_Brief_
Nothing but the records, repeated word for word and free of pictures, belongs in the answer.

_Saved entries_
:::::
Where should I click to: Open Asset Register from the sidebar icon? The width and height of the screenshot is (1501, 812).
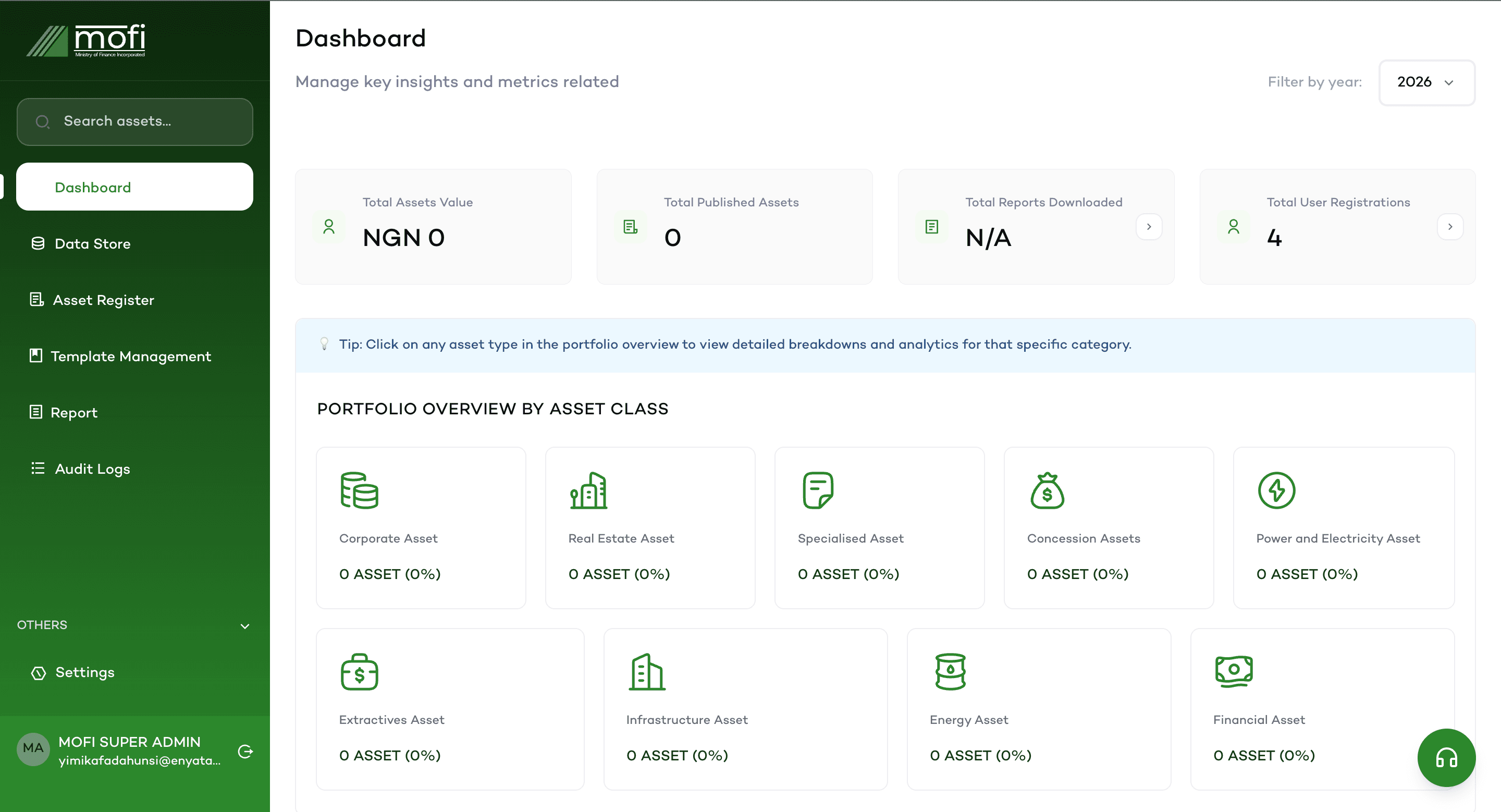pos(38,300)
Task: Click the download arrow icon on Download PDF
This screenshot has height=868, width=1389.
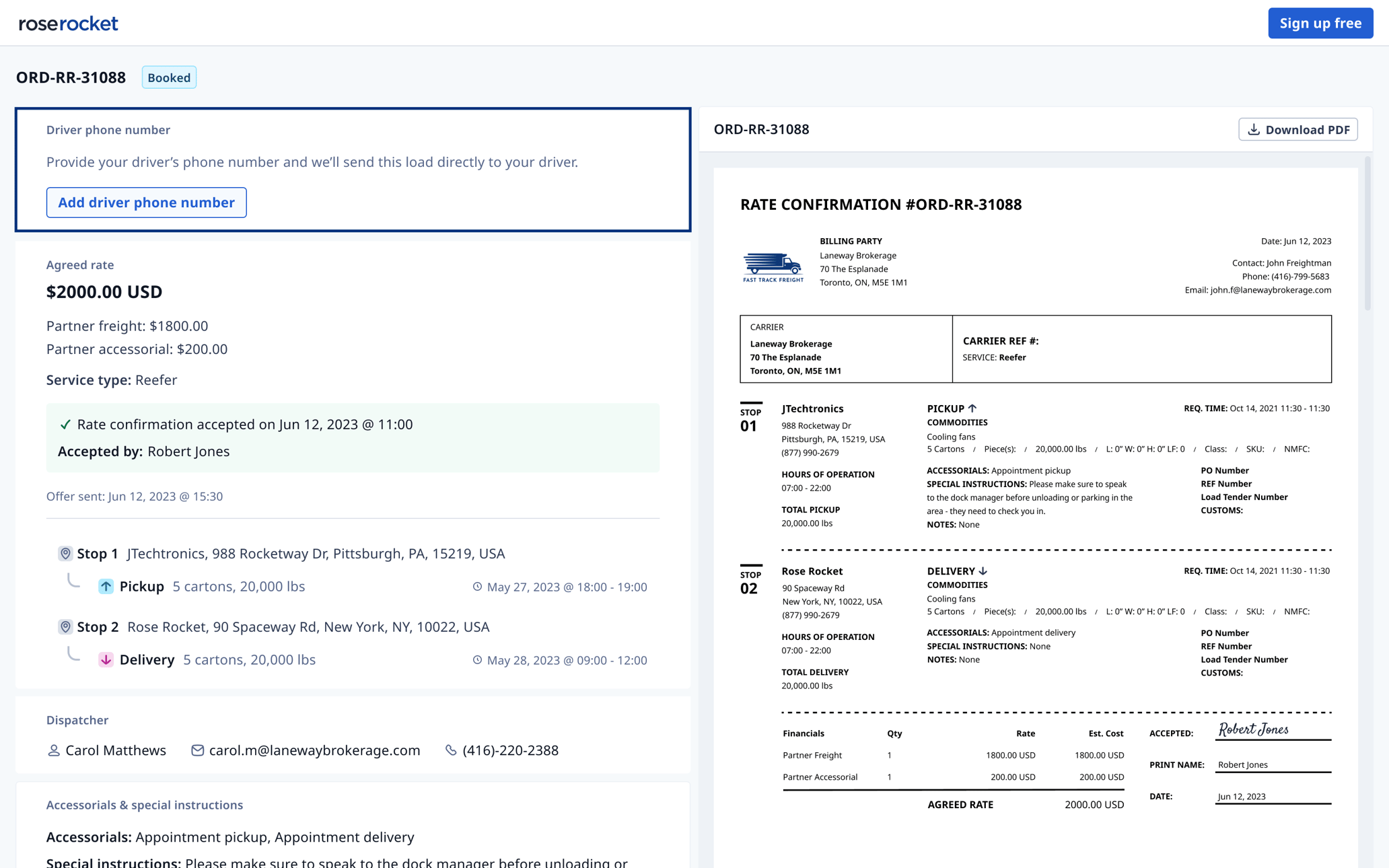Action: coord(1254,129)
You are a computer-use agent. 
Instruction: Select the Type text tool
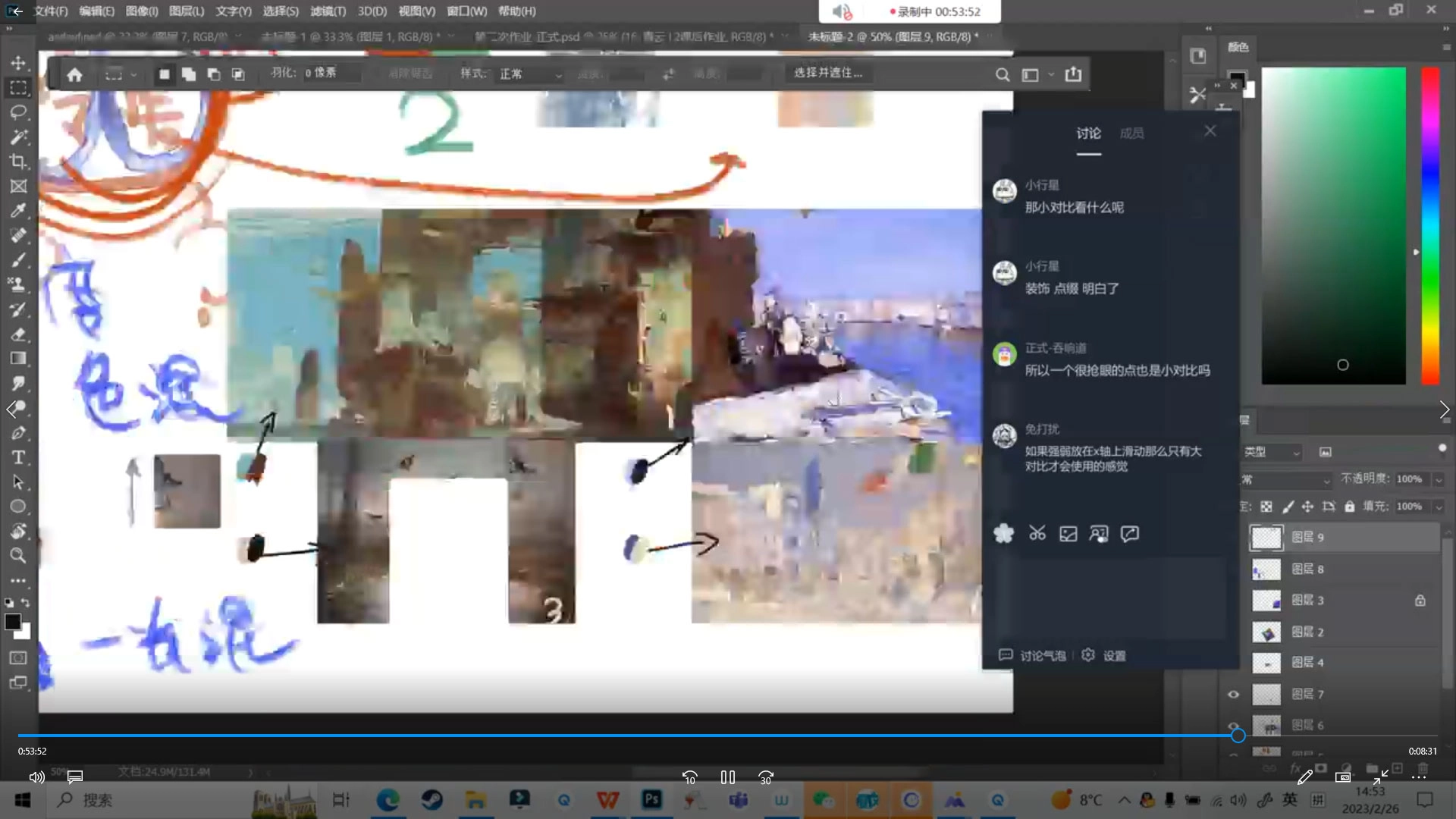pos(18,457)
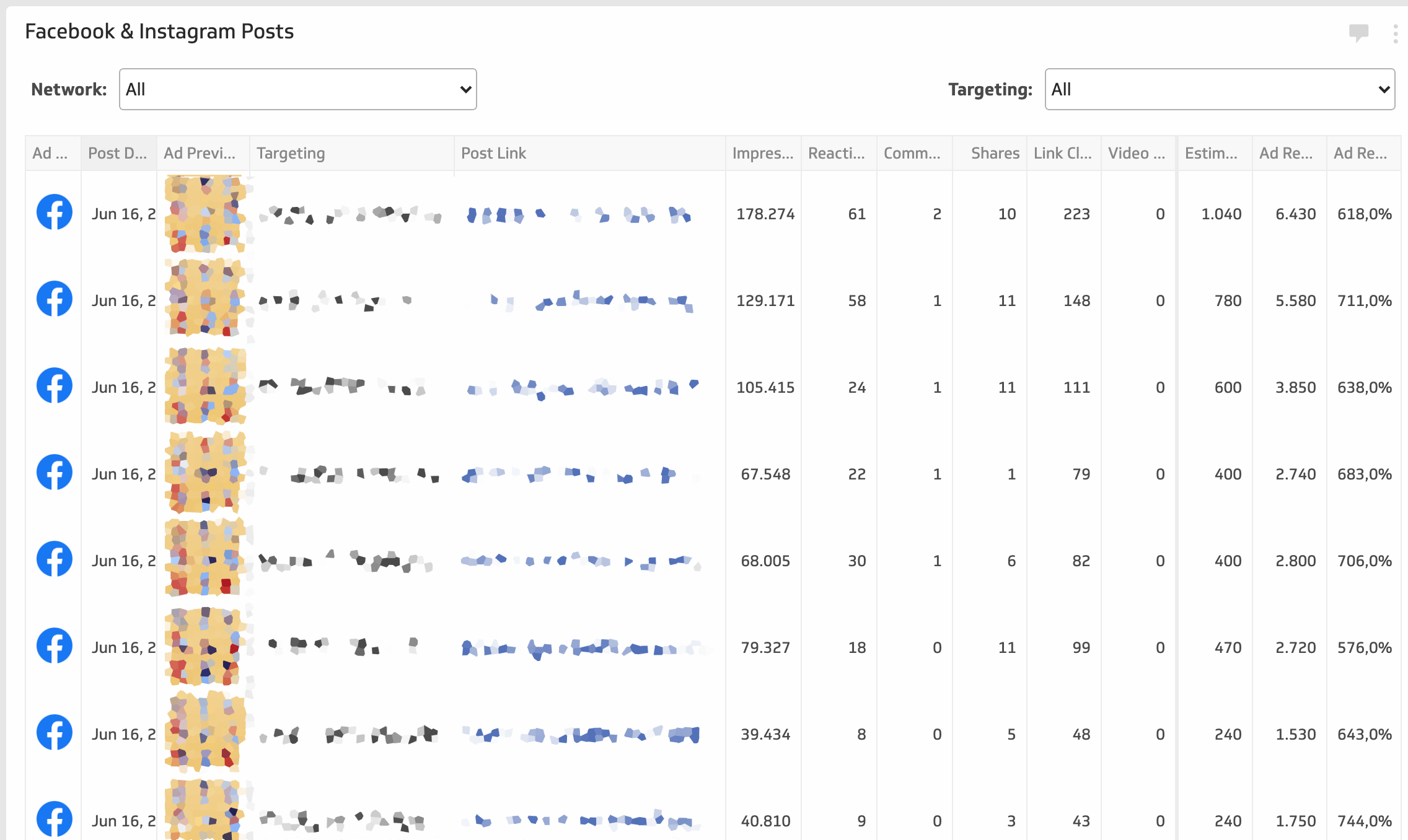The image size is (1408, 840).
Task: Open ad preview thumbnail in first row
Action: tap(205, 214)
:::::
_Your solution_
Where should I click to: Open Asset Register from the sidebar icon? The width and height of the screenshot is (1501, 812).
pos(38,300)
Task: Click the download arrow icon on Download PDF
This screenshot has height=868, width=1389.
Action: coord(1254,129)
You are a computer-use agent. 
Instruction: Select the Type text tool
pos(18,457)
The image size is (1408, 840).
Task: Open ad preview thumbnail in first row
Action: tap(205, 214)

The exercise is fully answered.